La segunda explicación es incluso más inquietante. Si me hubiesen dicho, incluso hace seis meses, que un desastre climático como este azotaría un lugar como Australia, probablemente hubiese esperado una cobertura mediática generalizada, ver la opera de Sídney contra un inquietante fondo de humo naranja es una imagen espectacular, pero no es quizá tan importante para las redes sociales como ver a las Kardashian evacuar el valle en Instagram, sin embargo yo habría esperado mucho más que esto. No es por una fe moralista en los medios o en el interés del público por historias desgarradoras como esta. Es por una razón más siniestra: durante décadas, en EE.UU. y Europa Occidental, hemos prestado muchísima más atención al sufrimiento a pequeña escala por la fuerza de desastres naturales cuando afectan a partes del Occidente rico que lo que nunca hemos mostrado por aquellos que ya están sufriendo tanto por el cambio climático en Asia y especialmente en el sur del mundo.

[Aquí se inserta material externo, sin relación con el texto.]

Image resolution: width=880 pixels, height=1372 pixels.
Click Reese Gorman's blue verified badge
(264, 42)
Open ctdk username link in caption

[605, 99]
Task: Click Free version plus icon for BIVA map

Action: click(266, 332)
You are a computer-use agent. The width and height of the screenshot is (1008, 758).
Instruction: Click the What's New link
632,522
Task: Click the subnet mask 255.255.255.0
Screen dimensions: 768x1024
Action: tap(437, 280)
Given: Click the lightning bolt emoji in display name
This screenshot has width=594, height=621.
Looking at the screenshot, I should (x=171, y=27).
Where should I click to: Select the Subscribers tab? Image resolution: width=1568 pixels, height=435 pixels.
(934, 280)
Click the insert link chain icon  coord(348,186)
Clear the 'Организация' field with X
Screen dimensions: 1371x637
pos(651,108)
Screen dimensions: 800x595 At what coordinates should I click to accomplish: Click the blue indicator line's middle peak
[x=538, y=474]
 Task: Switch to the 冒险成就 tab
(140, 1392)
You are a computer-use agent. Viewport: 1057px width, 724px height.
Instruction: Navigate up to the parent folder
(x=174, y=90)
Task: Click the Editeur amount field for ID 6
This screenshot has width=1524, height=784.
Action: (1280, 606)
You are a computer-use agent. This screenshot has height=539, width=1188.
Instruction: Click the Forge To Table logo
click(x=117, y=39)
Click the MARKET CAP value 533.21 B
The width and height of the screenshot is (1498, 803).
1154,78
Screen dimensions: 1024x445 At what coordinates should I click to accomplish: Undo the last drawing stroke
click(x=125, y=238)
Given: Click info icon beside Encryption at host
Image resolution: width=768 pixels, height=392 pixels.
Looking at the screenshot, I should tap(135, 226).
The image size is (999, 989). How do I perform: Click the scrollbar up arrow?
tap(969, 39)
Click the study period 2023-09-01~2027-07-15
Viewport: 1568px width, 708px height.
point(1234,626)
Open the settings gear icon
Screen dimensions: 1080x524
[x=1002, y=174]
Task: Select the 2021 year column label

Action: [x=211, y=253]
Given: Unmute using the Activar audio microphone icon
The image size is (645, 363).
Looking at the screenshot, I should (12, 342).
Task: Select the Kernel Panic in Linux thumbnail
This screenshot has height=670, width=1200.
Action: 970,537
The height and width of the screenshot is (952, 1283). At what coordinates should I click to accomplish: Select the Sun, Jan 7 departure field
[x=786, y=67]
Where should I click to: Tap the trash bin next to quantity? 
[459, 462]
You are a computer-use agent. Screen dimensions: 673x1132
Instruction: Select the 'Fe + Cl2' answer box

Esos prejuicios son una atrocidad moral y una característica especialmente preocupante de la respuesta mundial al cambio climático, que ya está castigando al mundo en desarrollo de maneras que casi nadie en el Occidente rico consideraría justas, si se permitiesen verlo. Pero también ha resultado ser irritantemente terco y yo habría esperado que los mismos prejuicios hubieran unido la compasión y la empatía de millones de personas en EE.UU. y Europa por la mala situación de una antigua colonia como Australia, principalmente blanca y angloparlante, enfrentada al desastre, esté lo lejos que esté.

Desafortunadamente, la respuesta mundial a los incendios ha sugerido algo que es más bien lo contrario: que ningún lazo de alianza o lealtad tribal es lo suficientemente fuerte para no desecharlo, si desecharlo nos permite ver el sufrimiento de otros que viven en otro lugar del planeta como algo insignificante para nuestras propias vidas. Estos incendios no son más que un desastre, por supuesto, y el planeta tiene muchos campos de prueba como este para el futuro. Pero entre una de las más perversas monstruosidades del cambio climático sería que trajese consigo el fin de esta clase de perjuicios mundiales, no para reemplazarlos por un sentido de humanidad compartida sino por un sistema de desinterés definido por círculos cada vez más pequeños de empatía.